Un aggettivo che quando ero adolescente si usava molto, e adesso mi sembra invece piuttosto in disuso.

Con 3 significati, secondo il Vocabolario Treccani online:

Che, per la mancanza di ogni caratteristica positiva, e per la presenza di aspetti negativi diversi, è in sé misero e triste e fonte di tristezza, desolante e deprimente.
1. a. Riferito a edifici e ambienti, zone e località: una casa, una stanza squallida, e una squallida camera d’albergo d’infimo ordine, trascurata, priva di comodità e tutt’altro che accogliente, triste e desolante a starvi; una squallida corsia d’ospedale, una squallida prigione, uno squallido casolare abbandonato; cercavo … i luoghi più tristi per i nostri convegni: i più desolati giardini pubblici, le più squallide latterie (N. Ginzburg); regioni squallide., una squallida landa, brulle e incolte, senza case e vegetazione, e comunque desolate; in usi lettererari: Alle squalide ripe d’Acheronte … Bestemmiando fuggì l’alma sdegnosa (Ariosto); indarno Sul tuo poeta, o Dea, preghi rugiade Dalla squallida notte (Foscolo).
1. b. Riferito a persone, al loro aspetto, a situazioni, a condizioni di vita: uno squallido mendicante, mal ridotto; vivere nella più s. miseria, senza poter soddisfare neppure le più elementari esigenze materiali; fare una vita squallida, povera e triste, grigia e monotona, priva di attese, di speranze, di soddisfazioni; in usi letterari, è spesso accentuata, in modo oggettivo o con tono di commiserazione, la miseria, l’abbandono, la trasandatezza o anche la macilenza della persona: capelli squallidi, incolti e spettinati; Con chiome irsute e con la barba squalida (Sannazzaro); Con la squallida prole e con la nuda Consorte a lato (Parini); quell’aspetto [di Lucia] reso ora più squallido, sbattuto, affannato dal patire prolungato e dal digiuno (Manzoni).
2.
Con connotazione più chiaramente spregiativa, riferito a persone, manifestazioni e comportamenti, equivale spesso a spregevole, sordido, abietto, giudizî in cui la condanna morale è però attenuata talvolta da un senso di umano compatimento: uno squallido individuo che vive facendo prostituire la moglie; una squallida figura di ricattatore; uno squallido ambiente di pedofili; una squallida vicenda di sfruttamento di minori.

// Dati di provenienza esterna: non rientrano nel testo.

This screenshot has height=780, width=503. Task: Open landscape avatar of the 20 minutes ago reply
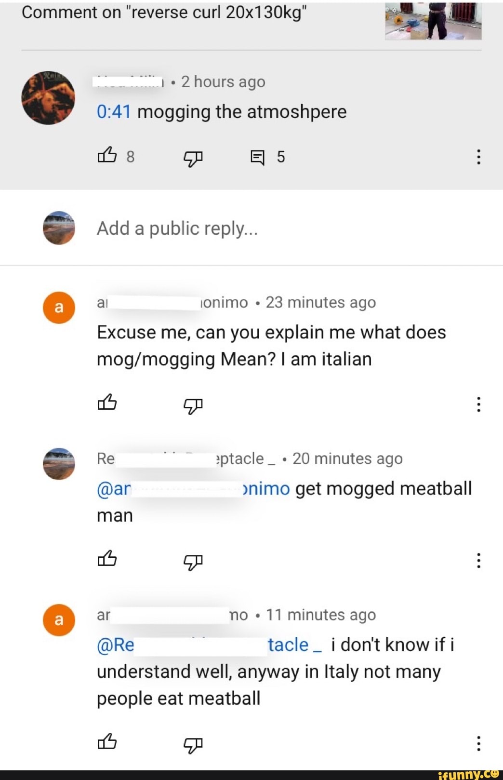[x=59, y=464]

Dal lat. squalĭdus, derivato di squalere «essere aspro, squamoso; essere squallido». O forse no. Come sempre sulle questioni di etimologia gli studiosi si scannano per secoli (a me piace pensare che talora si sfidassero a duello per una di queste questioni). Secondo il Georges (quello del mio vecchio vocabolario di latino, suppongo), i romani lo usavano con riferimento alle caratteristiche del terreno: un suolo squamoso era chiaramente poco fertile, trascurato e dunque improduttivo. Se avesse ragione Georges, deriverebbe dai vocaboli greci skleròs (duro) e skèllein (disseccare), da cui ci viene anche scheletro. Ma secondo una folta schiera di altri studiosi (trovo citati Kuhn, Curtius e Micklosich) deriverebbe dalla radice proto-indoeuropea KAL- che in sanscrito ci ha dato kâla (nero), kalankas (macchia) e khalug (tenebre); in antico slavo kalu (fango) e kaljati (inquinare); in greco kelainòs (nero) e kêlis (macchia); in latino càligo (caligine): “onde i latini dissero squalida la veste del lutto.”